<quote>What do you mean by "happens when the iPad user in in a different domain"? Do you mean that someone in a different domain sends a meeting request that is then "Adjusted" on the iOS device of a user in a different domain?</quote>
Someone in my domain invites someone *outside* our domain - different forest if you will - and that person responds using his iPad. He declines, and the meeting is deleted - completely - from the calendar of the organizer in my domain. This, as I indicated, should never happen; but especially when the person invited/declining is in another domain. He has no credentials/authority in our domain at all. In fact, only the organizer has permission to change or delete appointments on their own calendar.
Finally - as I understand it - the *other* invitees (inside our domain) receive "cancellation" notices.
So I think that there are two problems: the iOS and Android devices are not following the protocols correctly, AND Exchange is reacting incorrectly to the malformed responses.
<quote> If so, I don't see how it is much different than being in the same domain; the entry on Dave's calendar from Company A is the original but was sent to Joe at Company B. Joe accepts the meeting (whether by his own hand or by his delegate) then later his iOS device "Updates" the appointment to mark him as the organizer and may or may not send a cancellation to Dave and/or other attendees. </quote>
Joe can send all the crap he wants; he should not be able to *delete* Dave's meeting.
<quote>The issue is not that Exchange has a bug, but rather the problem is in Apple's implementation of ActiveSync.

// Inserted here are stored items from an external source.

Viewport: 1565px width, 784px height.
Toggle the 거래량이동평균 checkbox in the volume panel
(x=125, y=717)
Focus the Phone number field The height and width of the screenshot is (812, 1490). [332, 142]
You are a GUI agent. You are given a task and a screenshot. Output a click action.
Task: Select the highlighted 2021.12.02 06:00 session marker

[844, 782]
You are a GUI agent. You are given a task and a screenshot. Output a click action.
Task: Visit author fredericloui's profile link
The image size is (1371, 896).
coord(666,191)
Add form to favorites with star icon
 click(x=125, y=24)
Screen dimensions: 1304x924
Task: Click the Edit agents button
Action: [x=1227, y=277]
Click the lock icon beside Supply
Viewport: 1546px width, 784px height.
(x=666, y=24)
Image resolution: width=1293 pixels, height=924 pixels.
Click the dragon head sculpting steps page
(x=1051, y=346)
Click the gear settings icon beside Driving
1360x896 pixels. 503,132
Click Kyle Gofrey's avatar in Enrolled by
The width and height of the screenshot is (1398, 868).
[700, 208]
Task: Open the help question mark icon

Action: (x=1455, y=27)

Sure, Exchange could act as a "Gatekeeper" and deny this type of erroneous update, which would be a very helpful thing to mitigate these issues before they occur, but as long as EAS is implemented properly there should be no need for this.</quote>
(Welcome to the brave new world :-)
Apple AND Google. I have experienced this myself where one of my staff carrying an Android phone gets the message "you cannot accept the invitation, as you are the organizer" - or words to that effect.
This is complex stuff, and hard to nail down; I agree. But as I have said, we can't just point fingers here.